Reproduce, from the lines below, exactly the stretch that begins at the line containing "Image resolution: width=646" and ends at the line containing "Click the slide", both included.

Provided data –
-- Opening Marker --
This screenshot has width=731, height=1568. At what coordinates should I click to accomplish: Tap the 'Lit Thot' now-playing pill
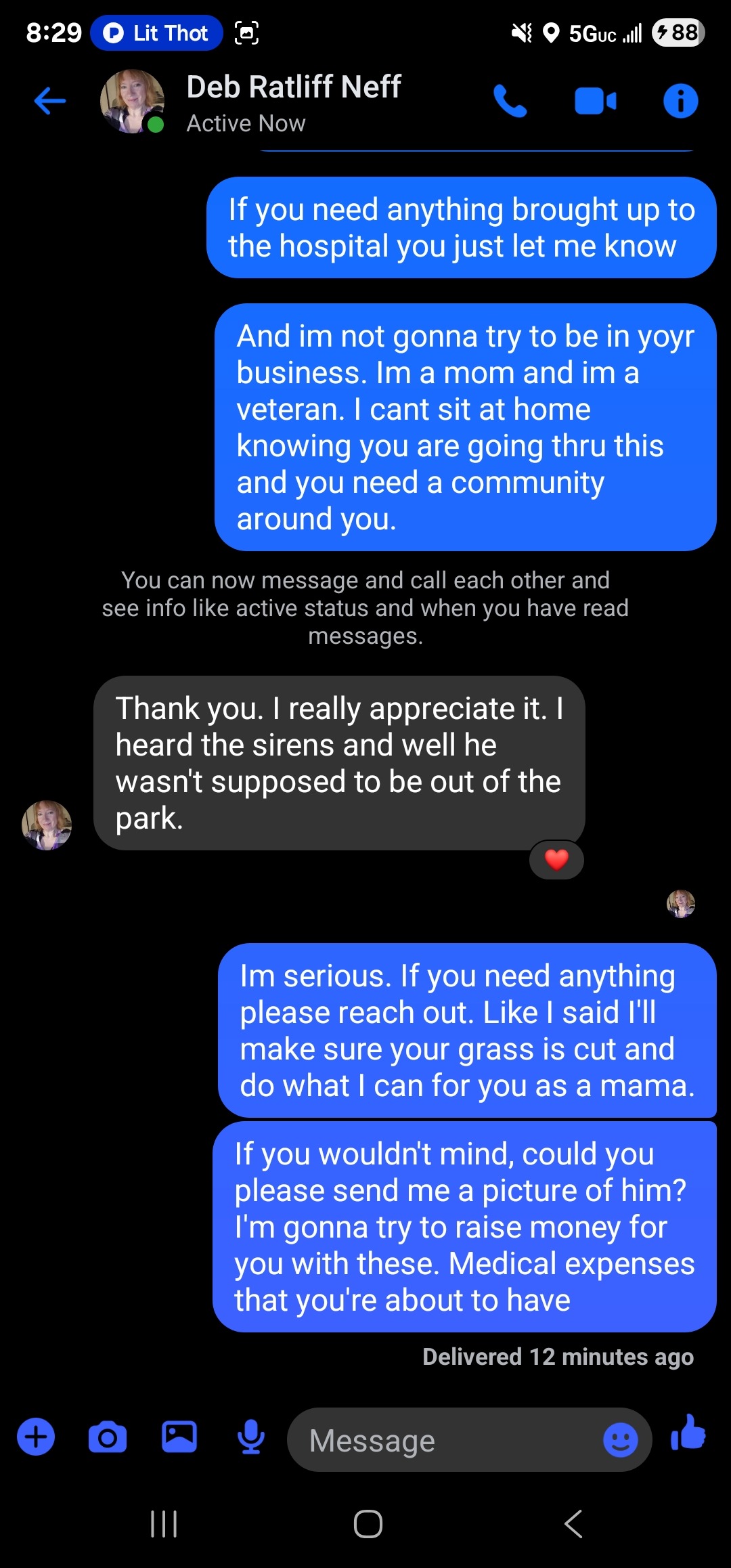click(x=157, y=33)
-- Closing Marker --
-- Opening Marker --
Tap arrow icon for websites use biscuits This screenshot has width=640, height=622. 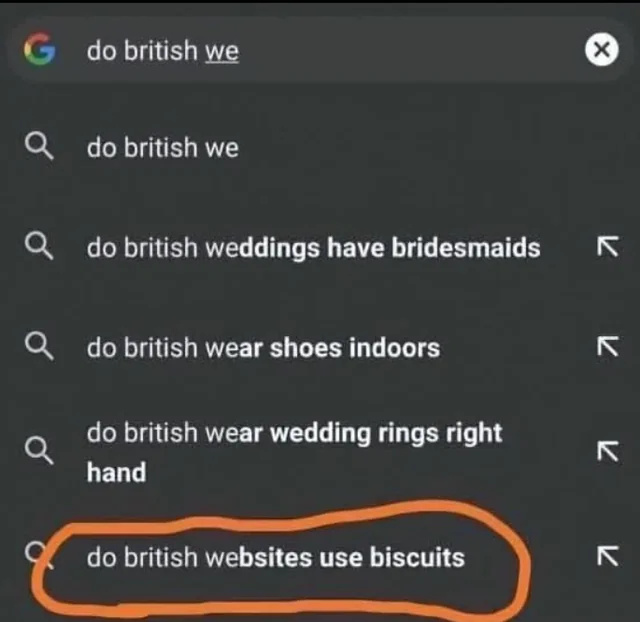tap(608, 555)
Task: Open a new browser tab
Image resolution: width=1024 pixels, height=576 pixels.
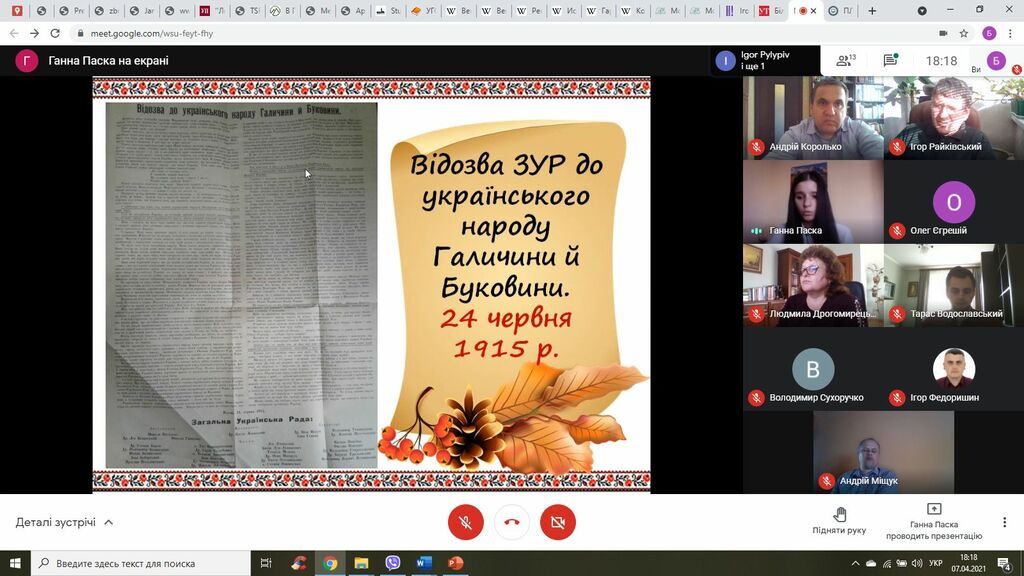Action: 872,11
-- Closing Marker --
-- Opening Marker --
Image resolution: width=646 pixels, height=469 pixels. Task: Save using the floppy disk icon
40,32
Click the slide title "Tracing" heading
-- Closing Marker --
Result of this task –
Image resolution: width=646 pixels, height=469 pixels. Task: Save using the floppy disk icon
40,32
Click the slide title "Tracing" heading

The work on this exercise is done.